▶ _List of tasks_:
1) Transcribe everything in the drogulus overview below, from "When someone is" down to "ignorance and apathy.".
2) Answer these questions from the drogulus overview below:
(a) What is the name of the simple programming language the drogulus uses to compute results?
(b) Which philosopher is quoted, and from which work?
(c) Which data structure is identified as the simplest yet most convenient one people may require?

▶ _Excerpt_:
>> Start
How does Drogulus Work?

The drogulus is a programmable peer-to-peer data store. It is designed to promote the autonomy of its users.

What does this mean?

  • Programmable: The drogulus can be used to run programs. Programming is the creation and curation of instructions that produce results. Both instructions and results may be stored as data within the drogulus.
  • Peer-to-peer (P2P): Peers of equal status (computers running appropriate software) cooperate in a loose decentralised network for mutual benefit. Peer to peer is the antithesis of hierarchy (where some have elevated status and power over others as in the client/server model of the Web). Furthermore, the loose and decentralised organisation of computing resources make it very hard for third parties to control users. The drogulus is, in fact, many computers collaborating together over the internet.
  • Data store: a place where knowledge is stored in its latent digital form as data. “Data” are simply values that convey meaningful information about something. Meaning is implied by the context and structure of the data. Structure is formed from the way data is represented. The drogulus is a data store because users can create, retrieve, update and delete data distributed across its many nodes.

What is autonomy (and why is it so important)?

When someone is autonomous they are self-directing, free to act of their own accord and lack imposition from others. Autonomy also suggests intelligence and awareness enough to be able to enjoy and make use of such freedom. Furthermore, such intelligence entails decision making so people become accountable for their actions. Autonomy is also the opposite of such undesirable states as tyranny, slavery, ignorance and apathy.

I asked myself, how would software designed to promote autonomy function? I started to hack and the drogulus was born.

The drogulus is built with three technical “pillars”:

  • A distributed hash table provides the P2P data store.
  • A cryptographic layer ensures the provenance and ownsership of data.
  • A simple programming language called Logos uses the available computing power of the network to compute results.

Each is described, in some detail, below:

Distributed Hash Tables

When I started thinking about the drogulus I asked myself, “what is the simplest yet most convenient data structure that people may require?”. I came to the conclusion that it was the associative array (hash-table) a dictionary-like structure that allows users to name data.

This is a fundamental aspect of computing because it’s a foundation for abstraction: naming a thing hides what it is or how it works, it is merely “X”. Being empowered to name things is a fundamental aspect autonomy. In his work, “Pedagogy of the Oppressed”, the philosopher Paulo Freire says, “to exist, humanly, is to name the world, to change it”. Naming things (i.e. abstracting) is a way to make sense to the world. To be able to do so without imposition is liberating (double plus good).
>> End
▶ _Material supplied_:
>> Start
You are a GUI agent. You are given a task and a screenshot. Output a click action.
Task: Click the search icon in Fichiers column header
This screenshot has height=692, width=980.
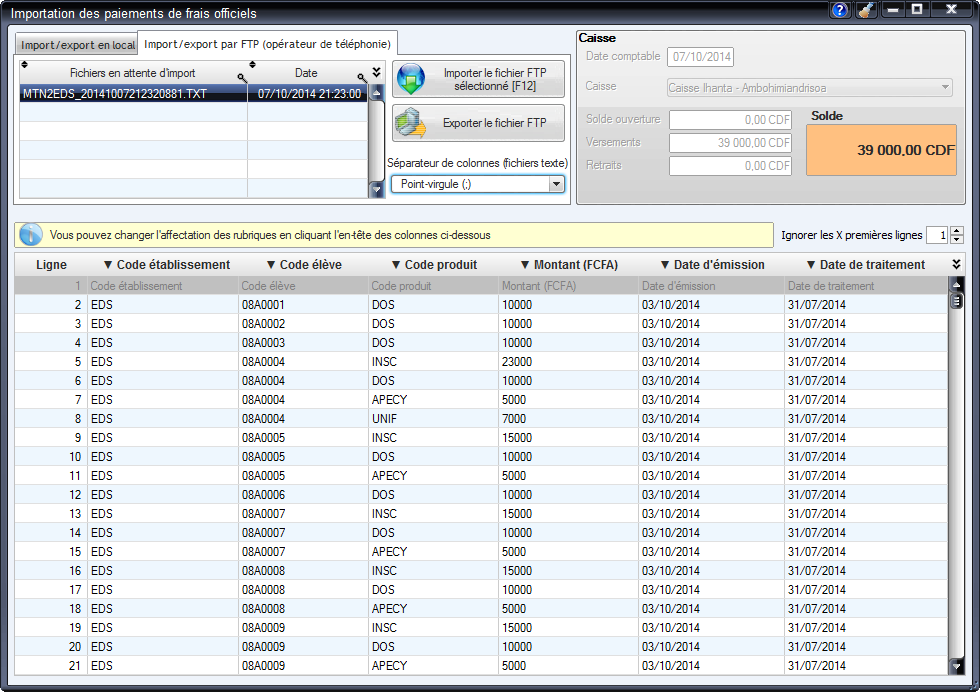pos(241,77)
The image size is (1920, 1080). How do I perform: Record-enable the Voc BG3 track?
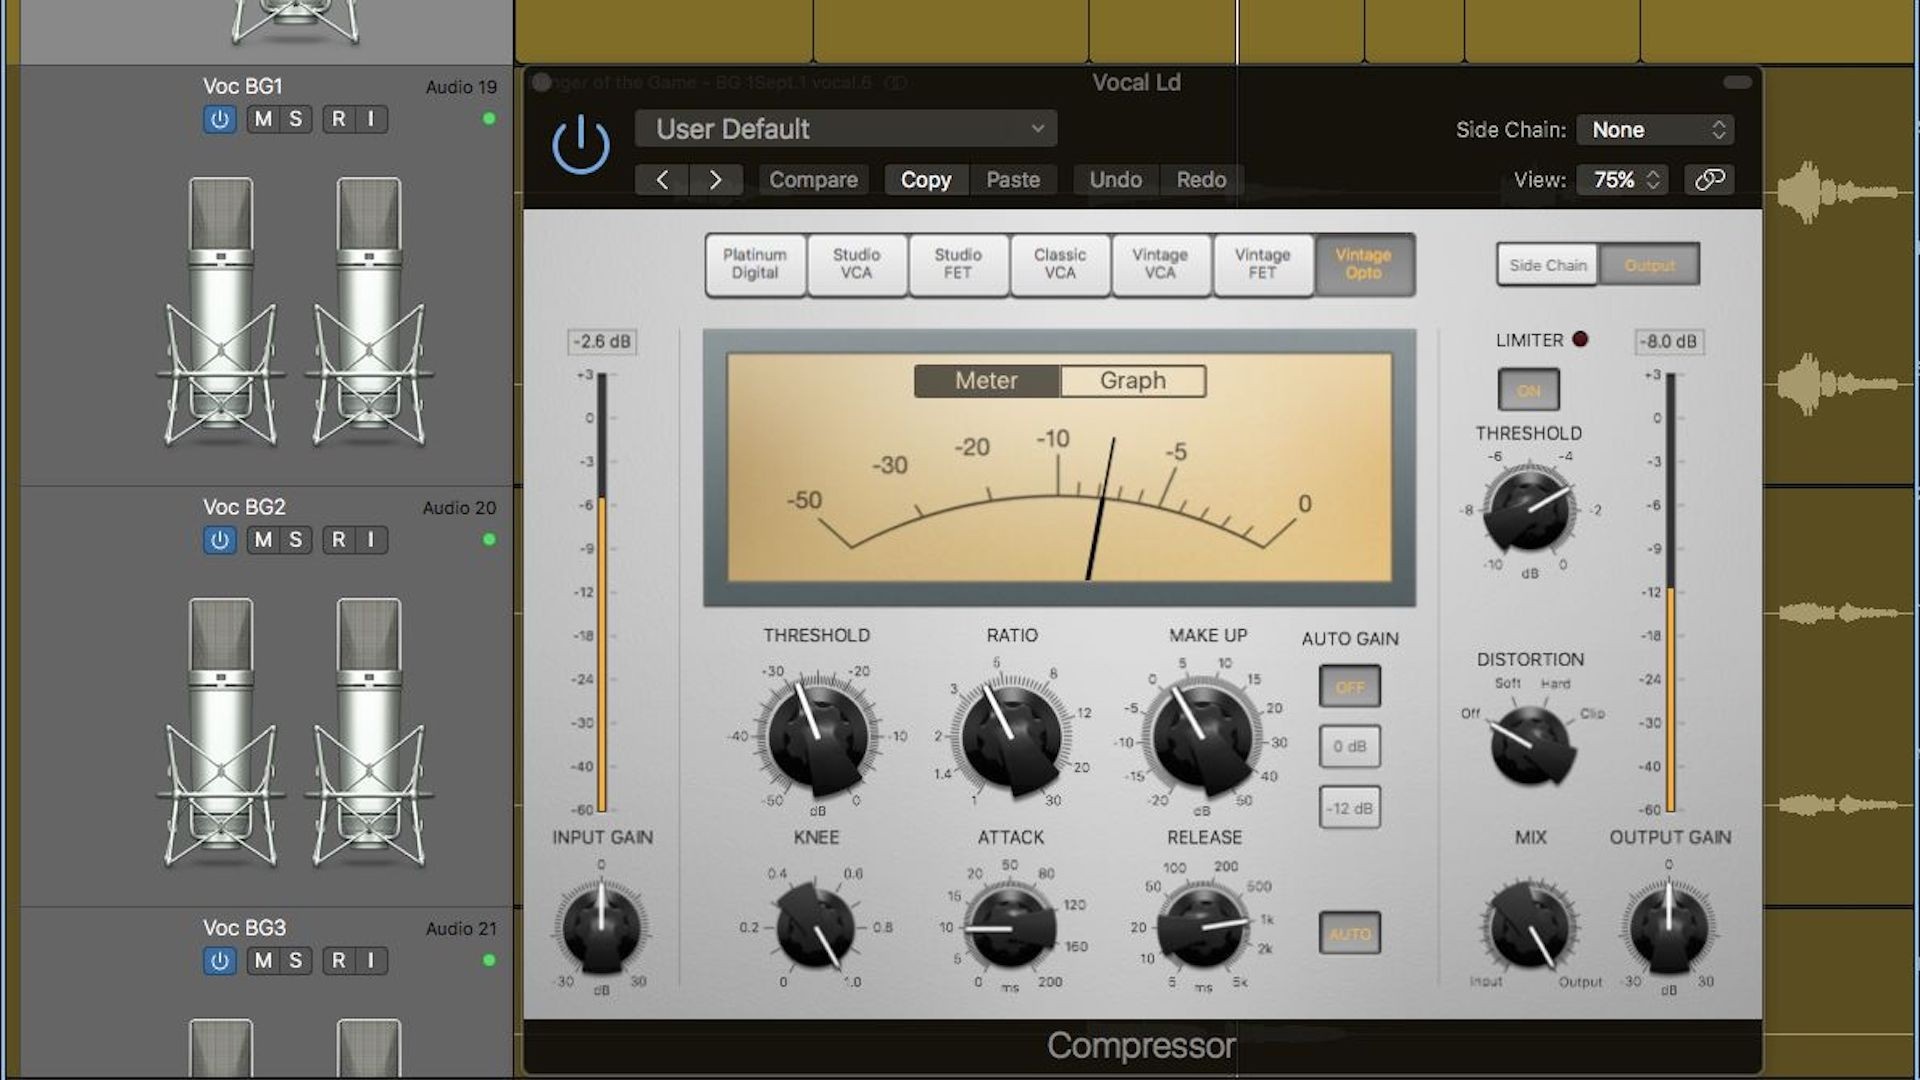339,961
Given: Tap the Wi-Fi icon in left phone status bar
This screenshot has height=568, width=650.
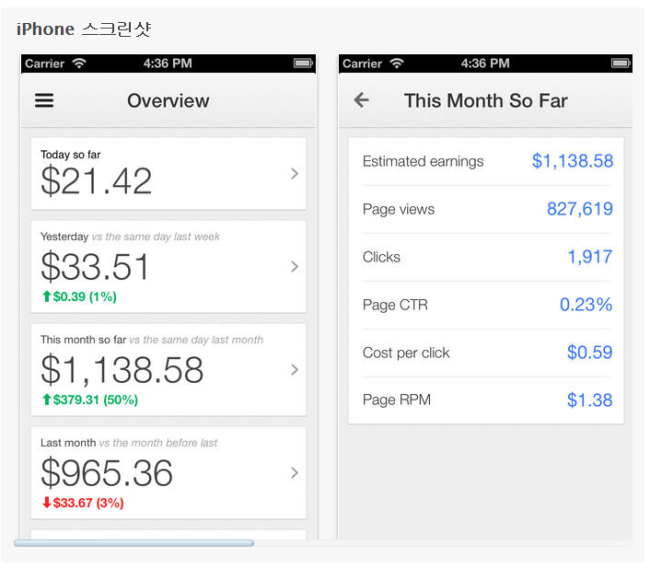Looking at the screenshot, I should 79,63.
>> End
▶ _Answers to the problems_:
1)
When someone is autonomous they are self-directing, free to act of their own accord and lack imposition from others. Autonomy also suggests intelligence and awareness enough to be able to enjoy and make use of such freedom. Furthermore, such intelligence entails decision making so people become accountable for their actions. Autonomy is also the opposite of such undesirable states as tyranny, slavery, ignorance and apathy.

2)
(a) Logos.
(b) Paulo Freire, from "Pedagogy of the Oppressed".
(c) The associative array (hash-table).